Semirara Q3 profit: P3.1-B (down 8% y/y)
Semirara Mining and Power [SCC 31.85, down 0.3%; 52% avgVol] [link] posted a Q3 net income of P3.1 billion, down 8% y/y from its Q3/23 net income of P3.4 billion, and down 48% q/q from its Q2/24 net income of P6.1 billion. SCC’s 9M net income reached P15.7 billion, down 30% y/y from P22.6 billion. The Gotianun Family’s integrated coal company attributed the Q3 drop to lower international coal prices and to the “seasonal impact of the rainy season on coal shipments and electricity prices.” SCC said that it expects coal and electricity prices to “remain stable” for the remainder of the year. The company is focused on meeting its FY24 coal production target of 16 million metric tons.
MB bottom-line: Live by the coal price, die by the coal price. And by “die” in this context, I do mean experiencing an 8% drop in profitability to “just” P3.1 billion for the quarter. While SCC is still wildly profitable, the near- and long-term forecast for the market price of coal is not great. Back in June, the World Bank expected coal’s price to fall 28% in FY24, and then another 12% through to the end of FY25. The only “upside” risks to price were higher-than-expected growth in China’s consumption metrics, or any weather factors that could cripple renewables like very low levels of rainfall or some other global weather events.
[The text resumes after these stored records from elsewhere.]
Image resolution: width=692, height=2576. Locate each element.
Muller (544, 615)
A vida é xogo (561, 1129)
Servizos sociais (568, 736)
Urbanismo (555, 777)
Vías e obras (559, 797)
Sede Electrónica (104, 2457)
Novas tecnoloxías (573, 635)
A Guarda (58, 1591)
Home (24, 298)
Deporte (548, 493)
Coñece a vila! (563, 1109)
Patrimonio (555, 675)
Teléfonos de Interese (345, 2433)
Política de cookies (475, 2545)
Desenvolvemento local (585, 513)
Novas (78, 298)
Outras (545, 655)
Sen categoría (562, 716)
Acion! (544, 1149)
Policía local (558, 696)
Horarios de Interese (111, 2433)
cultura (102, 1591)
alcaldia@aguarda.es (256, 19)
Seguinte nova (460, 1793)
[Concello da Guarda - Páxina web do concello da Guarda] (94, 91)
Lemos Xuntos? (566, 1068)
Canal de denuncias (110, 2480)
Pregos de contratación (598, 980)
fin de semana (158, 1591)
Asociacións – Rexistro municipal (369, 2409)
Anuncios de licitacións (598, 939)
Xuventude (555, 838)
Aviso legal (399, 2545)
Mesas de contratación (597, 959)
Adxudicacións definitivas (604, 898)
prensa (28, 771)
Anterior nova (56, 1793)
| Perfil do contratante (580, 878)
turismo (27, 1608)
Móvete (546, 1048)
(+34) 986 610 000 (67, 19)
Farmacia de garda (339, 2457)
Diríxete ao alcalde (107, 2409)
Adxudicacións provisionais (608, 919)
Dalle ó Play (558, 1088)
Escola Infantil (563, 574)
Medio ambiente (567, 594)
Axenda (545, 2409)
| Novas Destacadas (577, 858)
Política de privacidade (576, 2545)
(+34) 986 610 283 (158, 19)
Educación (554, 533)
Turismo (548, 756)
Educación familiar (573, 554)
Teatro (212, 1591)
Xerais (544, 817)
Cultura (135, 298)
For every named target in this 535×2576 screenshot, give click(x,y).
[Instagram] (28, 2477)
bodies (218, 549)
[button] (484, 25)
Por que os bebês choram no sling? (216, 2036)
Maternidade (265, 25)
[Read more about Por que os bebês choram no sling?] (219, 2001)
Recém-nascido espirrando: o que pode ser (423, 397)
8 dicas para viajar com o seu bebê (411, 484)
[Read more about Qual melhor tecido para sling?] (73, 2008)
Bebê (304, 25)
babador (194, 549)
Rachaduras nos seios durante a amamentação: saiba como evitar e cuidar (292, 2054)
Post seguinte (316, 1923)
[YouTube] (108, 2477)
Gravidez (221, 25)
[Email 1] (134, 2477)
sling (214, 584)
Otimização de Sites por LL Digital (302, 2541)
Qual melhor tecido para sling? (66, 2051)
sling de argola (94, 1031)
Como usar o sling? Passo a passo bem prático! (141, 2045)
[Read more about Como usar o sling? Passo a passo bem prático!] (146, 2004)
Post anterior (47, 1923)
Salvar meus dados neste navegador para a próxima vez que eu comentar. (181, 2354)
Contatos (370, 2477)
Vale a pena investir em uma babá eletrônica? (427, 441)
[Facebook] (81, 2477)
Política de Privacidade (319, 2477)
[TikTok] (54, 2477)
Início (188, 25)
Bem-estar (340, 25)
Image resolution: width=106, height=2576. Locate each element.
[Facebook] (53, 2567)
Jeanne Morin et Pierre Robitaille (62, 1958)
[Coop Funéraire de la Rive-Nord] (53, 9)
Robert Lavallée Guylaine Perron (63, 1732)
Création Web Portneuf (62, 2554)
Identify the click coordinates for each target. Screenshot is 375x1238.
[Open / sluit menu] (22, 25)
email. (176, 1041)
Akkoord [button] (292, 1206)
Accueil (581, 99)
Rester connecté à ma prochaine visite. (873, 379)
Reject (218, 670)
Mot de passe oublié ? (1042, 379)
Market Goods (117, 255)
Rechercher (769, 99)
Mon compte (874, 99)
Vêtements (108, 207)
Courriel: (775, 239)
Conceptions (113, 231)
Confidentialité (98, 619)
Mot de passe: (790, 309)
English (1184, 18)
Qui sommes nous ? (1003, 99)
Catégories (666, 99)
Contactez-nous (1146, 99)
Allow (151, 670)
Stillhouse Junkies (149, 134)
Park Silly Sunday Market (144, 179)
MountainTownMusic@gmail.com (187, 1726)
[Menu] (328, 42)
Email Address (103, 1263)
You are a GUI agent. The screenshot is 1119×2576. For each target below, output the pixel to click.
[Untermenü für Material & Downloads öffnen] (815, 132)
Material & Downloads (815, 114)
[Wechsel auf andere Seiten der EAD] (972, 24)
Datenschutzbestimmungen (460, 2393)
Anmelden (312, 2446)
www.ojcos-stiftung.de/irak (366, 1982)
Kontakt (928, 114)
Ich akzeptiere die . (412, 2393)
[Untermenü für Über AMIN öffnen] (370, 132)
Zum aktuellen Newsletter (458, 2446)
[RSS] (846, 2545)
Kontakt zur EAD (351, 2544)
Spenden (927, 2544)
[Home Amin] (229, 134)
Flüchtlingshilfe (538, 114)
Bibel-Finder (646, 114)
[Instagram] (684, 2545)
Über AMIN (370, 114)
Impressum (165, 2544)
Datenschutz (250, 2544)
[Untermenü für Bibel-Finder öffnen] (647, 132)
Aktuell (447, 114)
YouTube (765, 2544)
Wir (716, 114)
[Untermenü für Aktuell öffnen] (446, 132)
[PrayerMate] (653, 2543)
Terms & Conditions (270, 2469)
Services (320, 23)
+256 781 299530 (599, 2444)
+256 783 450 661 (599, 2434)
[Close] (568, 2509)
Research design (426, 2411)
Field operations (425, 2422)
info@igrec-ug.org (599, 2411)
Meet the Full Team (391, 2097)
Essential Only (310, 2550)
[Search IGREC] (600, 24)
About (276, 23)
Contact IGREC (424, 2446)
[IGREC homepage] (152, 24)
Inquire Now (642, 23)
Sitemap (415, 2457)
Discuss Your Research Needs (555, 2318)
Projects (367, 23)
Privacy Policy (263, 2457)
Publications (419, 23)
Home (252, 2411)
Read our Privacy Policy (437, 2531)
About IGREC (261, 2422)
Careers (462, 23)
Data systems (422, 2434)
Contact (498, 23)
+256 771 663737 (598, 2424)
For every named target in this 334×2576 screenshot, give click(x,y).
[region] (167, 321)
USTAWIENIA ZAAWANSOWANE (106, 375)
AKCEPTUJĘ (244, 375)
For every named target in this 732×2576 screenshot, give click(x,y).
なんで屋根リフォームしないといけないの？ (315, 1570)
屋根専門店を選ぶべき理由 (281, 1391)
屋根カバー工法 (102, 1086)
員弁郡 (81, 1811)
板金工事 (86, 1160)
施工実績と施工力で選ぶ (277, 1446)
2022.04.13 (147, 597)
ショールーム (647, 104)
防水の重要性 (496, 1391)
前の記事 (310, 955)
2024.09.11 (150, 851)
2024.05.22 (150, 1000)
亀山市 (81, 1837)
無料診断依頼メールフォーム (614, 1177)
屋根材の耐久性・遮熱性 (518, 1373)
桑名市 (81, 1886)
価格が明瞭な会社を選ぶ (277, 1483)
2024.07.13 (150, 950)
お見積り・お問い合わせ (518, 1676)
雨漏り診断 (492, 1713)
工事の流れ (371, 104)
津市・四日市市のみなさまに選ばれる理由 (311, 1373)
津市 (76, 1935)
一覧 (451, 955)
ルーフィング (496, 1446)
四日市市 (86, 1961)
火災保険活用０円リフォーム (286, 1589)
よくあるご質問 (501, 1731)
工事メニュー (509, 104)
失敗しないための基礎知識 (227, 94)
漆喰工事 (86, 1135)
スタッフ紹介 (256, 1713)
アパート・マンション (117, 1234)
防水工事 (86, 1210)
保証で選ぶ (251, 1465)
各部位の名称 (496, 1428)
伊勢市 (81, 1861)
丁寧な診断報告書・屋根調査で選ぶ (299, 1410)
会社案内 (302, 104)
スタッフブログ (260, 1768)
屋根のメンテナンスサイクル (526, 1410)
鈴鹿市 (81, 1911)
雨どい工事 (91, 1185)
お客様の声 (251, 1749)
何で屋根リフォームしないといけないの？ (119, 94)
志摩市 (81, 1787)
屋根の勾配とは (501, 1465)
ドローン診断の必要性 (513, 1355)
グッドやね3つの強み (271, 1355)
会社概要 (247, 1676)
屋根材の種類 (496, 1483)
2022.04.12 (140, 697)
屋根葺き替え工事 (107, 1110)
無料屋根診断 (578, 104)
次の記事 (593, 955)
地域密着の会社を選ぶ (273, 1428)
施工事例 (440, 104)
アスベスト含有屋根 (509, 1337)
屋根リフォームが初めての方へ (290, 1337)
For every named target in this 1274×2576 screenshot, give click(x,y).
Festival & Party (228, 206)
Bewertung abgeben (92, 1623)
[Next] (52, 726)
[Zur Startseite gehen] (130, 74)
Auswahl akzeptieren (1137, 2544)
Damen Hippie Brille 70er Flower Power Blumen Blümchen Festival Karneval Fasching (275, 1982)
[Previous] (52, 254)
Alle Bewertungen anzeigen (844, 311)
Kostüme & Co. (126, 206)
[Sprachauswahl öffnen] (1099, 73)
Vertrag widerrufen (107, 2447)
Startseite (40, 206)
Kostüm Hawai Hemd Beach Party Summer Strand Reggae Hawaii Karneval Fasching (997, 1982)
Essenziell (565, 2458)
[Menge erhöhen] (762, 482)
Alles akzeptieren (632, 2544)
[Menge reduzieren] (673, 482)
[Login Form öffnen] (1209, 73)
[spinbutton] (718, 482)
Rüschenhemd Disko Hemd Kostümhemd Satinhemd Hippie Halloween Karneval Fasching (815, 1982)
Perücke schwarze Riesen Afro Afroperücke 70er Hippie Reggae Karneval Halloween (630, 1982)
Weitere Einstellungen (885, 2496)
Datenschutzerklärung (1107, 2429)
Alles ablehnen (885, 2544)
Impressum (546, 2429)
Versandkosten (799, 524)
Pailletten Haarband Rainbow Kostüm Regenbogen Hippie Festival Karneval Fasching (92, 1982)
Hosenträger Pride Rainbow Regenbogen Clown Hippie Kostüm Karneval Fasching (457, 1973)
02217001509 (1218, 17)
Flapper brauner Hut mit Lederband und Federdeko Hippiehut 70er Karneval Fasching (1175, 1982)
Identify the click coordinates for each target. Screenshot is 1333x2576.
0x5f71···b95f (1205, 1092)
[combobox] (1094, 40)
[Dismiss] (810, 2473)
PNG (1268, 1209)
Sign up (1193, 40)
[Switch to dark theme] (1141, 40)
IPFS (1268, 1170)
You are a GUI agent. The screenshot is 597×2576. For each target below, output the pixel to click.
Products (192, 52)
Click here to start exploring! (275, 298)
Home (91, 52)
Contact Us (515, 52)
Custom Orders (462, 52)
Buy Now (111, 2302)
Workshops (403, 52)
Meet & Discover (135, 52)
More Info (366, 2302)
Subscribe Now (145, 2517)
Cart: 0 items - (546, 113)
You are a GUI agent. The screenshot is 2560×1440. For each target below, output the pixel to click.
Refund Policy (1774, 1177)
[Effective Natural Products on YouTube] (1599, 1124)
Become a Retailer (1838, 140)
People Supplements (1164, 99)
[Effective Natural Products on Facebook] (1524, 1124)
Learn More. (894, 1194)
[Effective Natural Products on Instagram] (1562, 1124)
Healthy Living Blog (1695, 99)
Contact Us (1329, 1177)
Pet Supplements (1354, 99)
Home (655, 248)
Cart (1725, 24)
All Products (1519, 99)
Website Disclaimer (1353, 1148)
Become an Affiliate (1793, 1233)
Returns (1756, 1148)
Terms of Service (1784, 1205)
Unfortunately, the IMF just lowered its guidance on China’s GDP due to concerns about the country’s property sector and consumer confidence. Fortunately for us (and unfortunately for the Gotianuns and SCC’s shareholders), there haven’t been any global weather patterns that have caused renewable energy generation to falter. So long as SCC keeps mining, it’s going to keep making boatloads of money, the profits are just not going to be of the “windfall” variety.